The Planning Service in Northern Ireland has an important role to play in making the economy function successfully. This service should facilitate economic change, not restrict desirable outcomes.
The debate about how the Planning Service might be made 'fit for purpose' seems like a dialogue of the deaf. The contestants stand their ground, state their case, and wait for the opponents to go away. Within the Planning Service claims about improvement centre on quicker administration of most applications and more orderly stages of procedure. What the Planning Service fail to appreciate is that the problems are deeper and more critical.
The chairman of the IoD, Joanne Stuart, hit the target firmly in her recent speech asking for a shake-up of 'a really dreadful planning system'.

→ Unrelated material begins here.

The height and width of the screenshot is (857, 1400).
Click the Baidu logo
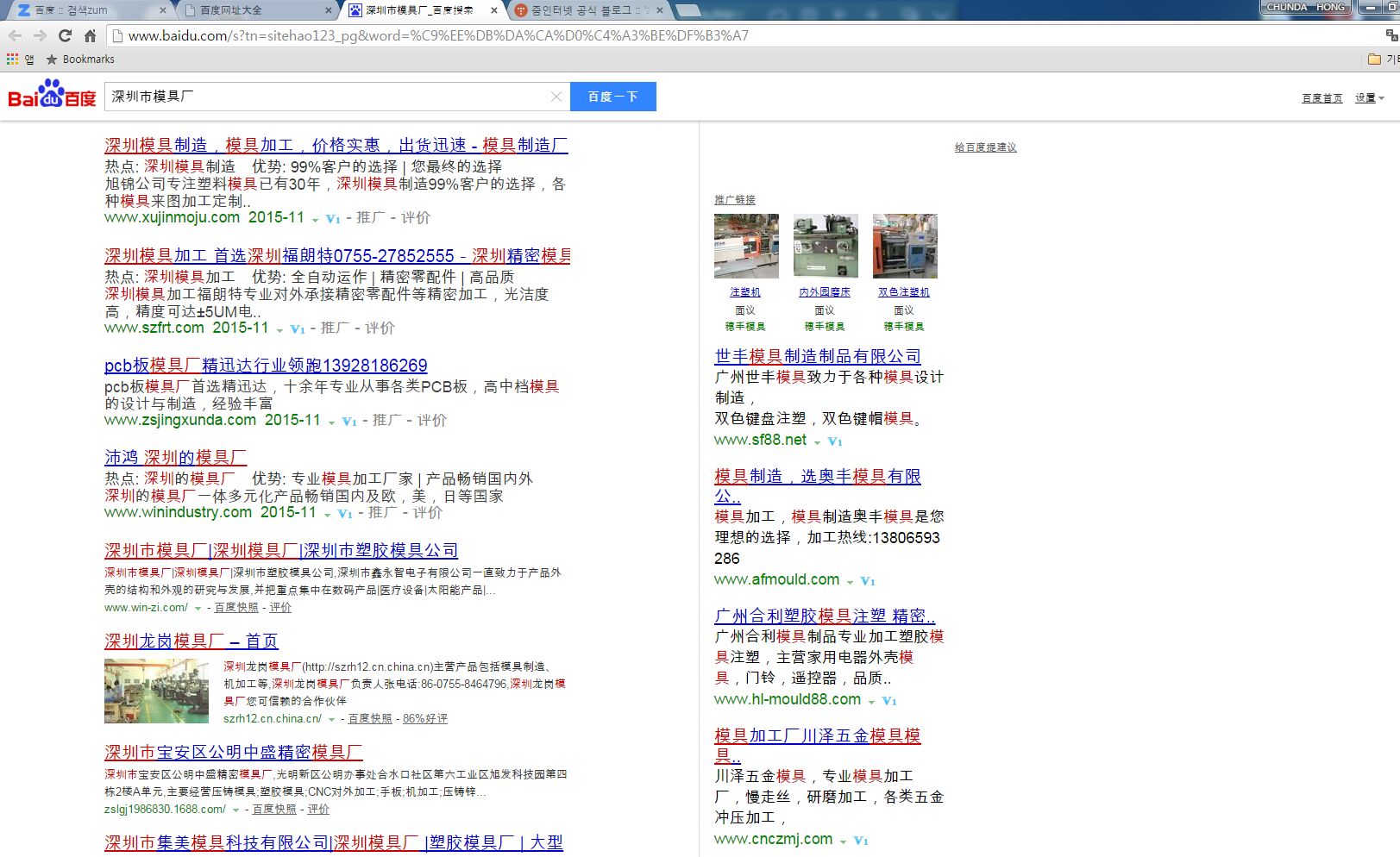coord(52,97)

The search for a relevant planning system whilst acknowledging that there must be a clear planning system, has origins in the range of environmental, aesthetic and negative presumptions that have tended to prevail.

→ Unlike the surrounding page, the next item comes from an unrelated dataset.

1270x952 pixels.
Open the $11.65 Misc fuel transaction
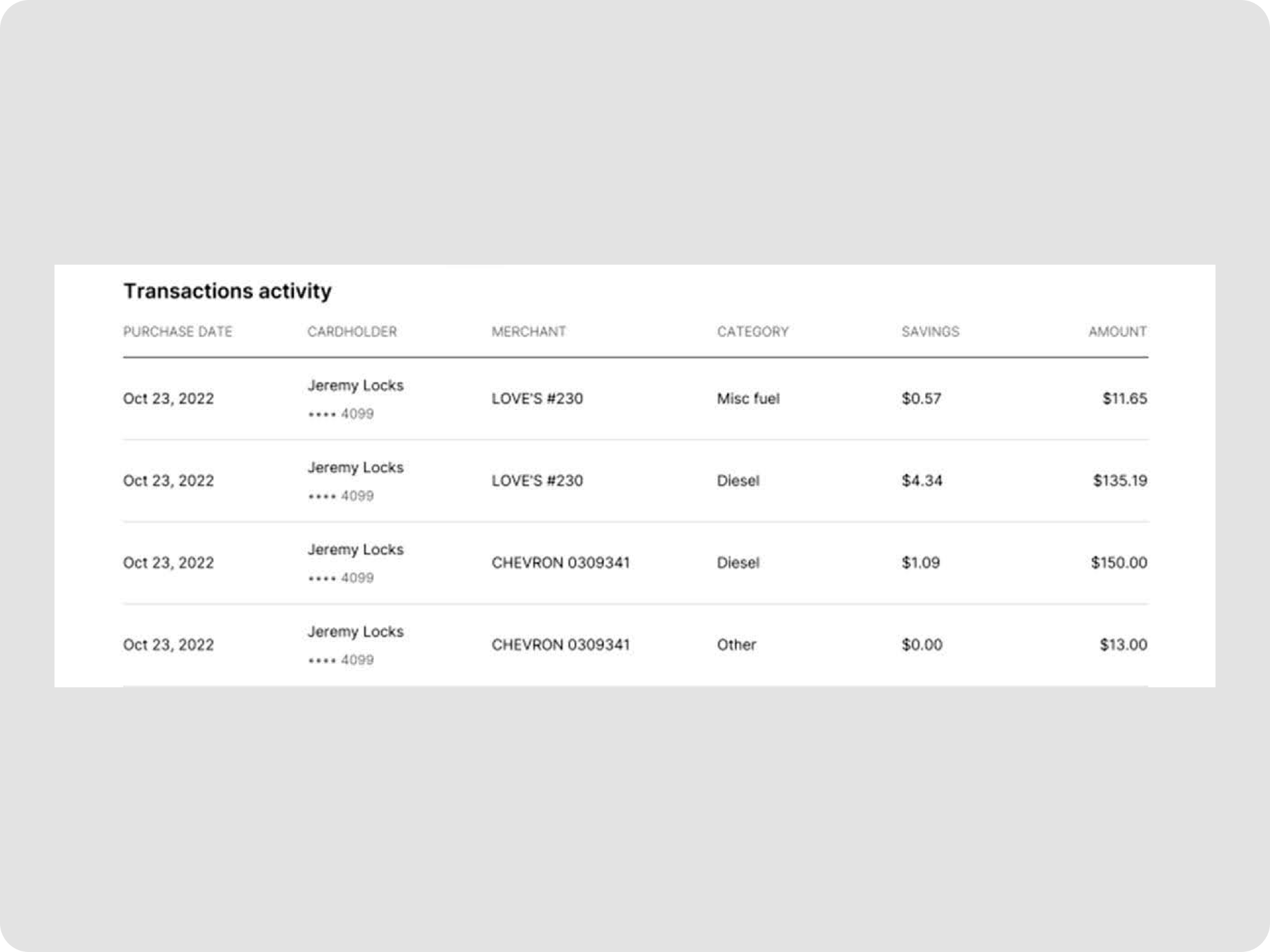[1124, 399]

This is not a plea to abandon preservation against development in the wider countryside or to ignore the environment. Already too many quasi-rural areas have been victims of bungalow blight. However, Northern Ireland lacks a planning policy which allows an improved living and working environment in the flexible expansion of urban areas. The Planning Service has Stalinist tendencies. Judgements on environmental and social policies cannot be neglected but the planners too often, by implication, mistrust the operation of market forces. How, in contrast, can the hostile reaction to John Lewis or the enforced urban overcrowding of rigid brownfield limits be explained?

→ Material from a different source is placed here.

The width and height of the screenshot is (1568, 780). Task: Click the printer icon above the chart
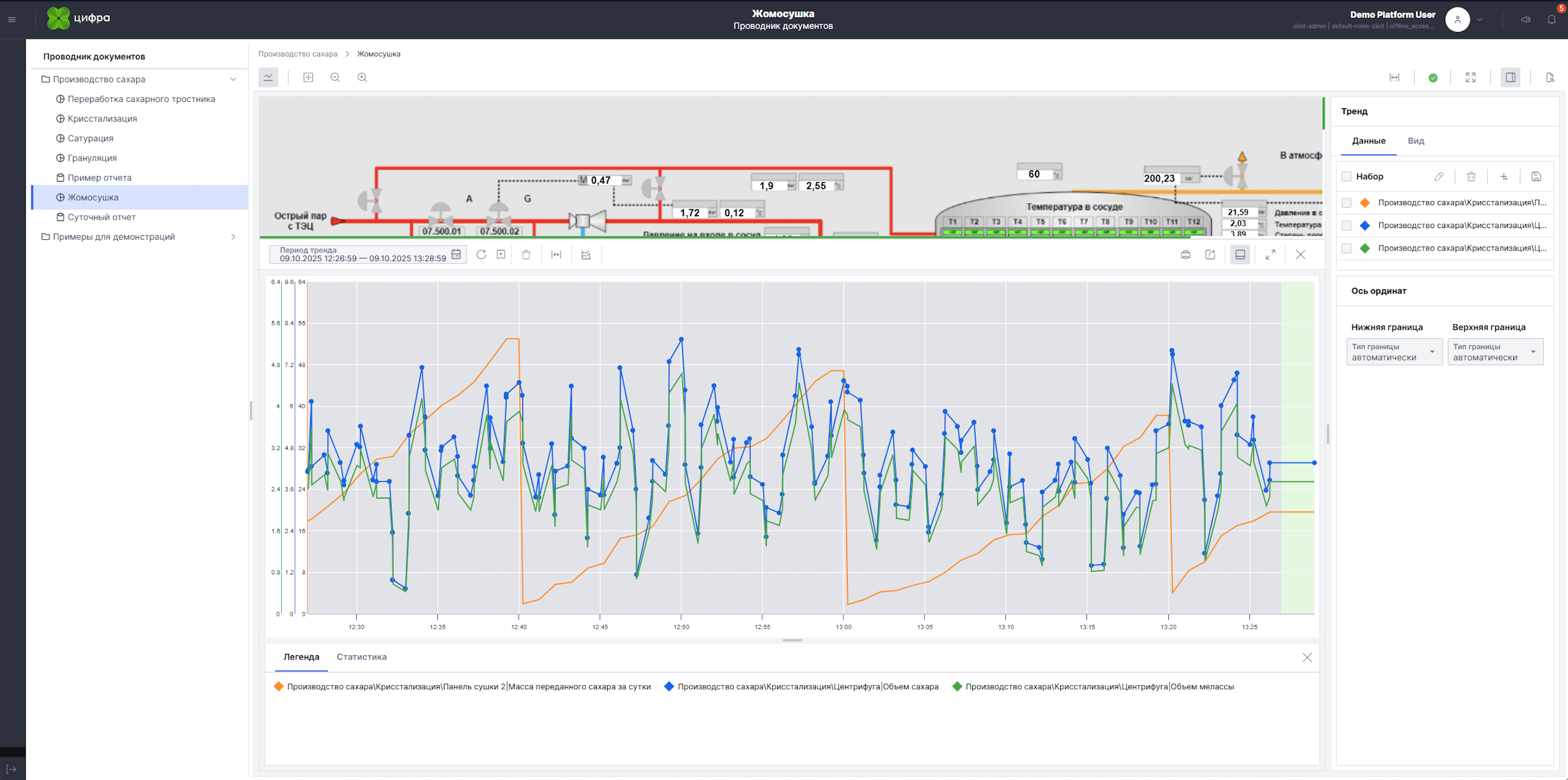click(x=1185, y=254)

If urban centres cannot allow for adequate personal mobility, on foot, bicycle, car or bus (allowing people to choose) then the role of urban centres will decrease and change. Restrictive planning and over-modest urban regeneration plans are working against the viability of town centres.
The Planning Service is being scrutinised more closely. A push is being made to allow the merits of economic development to be given greater recognition.
The redrafting of Policy Planning Statement 24, at first sight, gives grounds for hope. The current draft says:
'Where the economic implications of a proposal are significant, substantial weight shall be afforded to them in the determination of that planning application. In such cases, substantial weight can mean determinative weight.'
This proposal is a progressive change.
However, the test of significance still leaves broad discretion with planners who may not have sympathy with market economics and be motivated by other planning guidelines.
An improved PPS 24 will not exist in isolation. How can the planning system ensure an objective weighting of economic merits?
How can the range of local, or area, development plans be phrased or rephrased to make developing the economy a Government priority?
These issues have been evolving. The outgoing regional development strategy (RDS), approved with a very limited political debate some years ago, is about to be replaced. A new draft is available for consultation.
What steps have been taken to proof the new RDS for bias against the economic welfare of the people who live here?
The draft RDS claims to set the framework for spatial development up to 2035.
That claim is welcome if the framework is liberal in approach and concept. Unfortunately, the negative restrictive philosophy is still in evidence as is well illustrated by the tight quotas suggested for house building in each urban area.
Every political party and every business organisation should be awake (or waken up) to what the geographical planners are doing.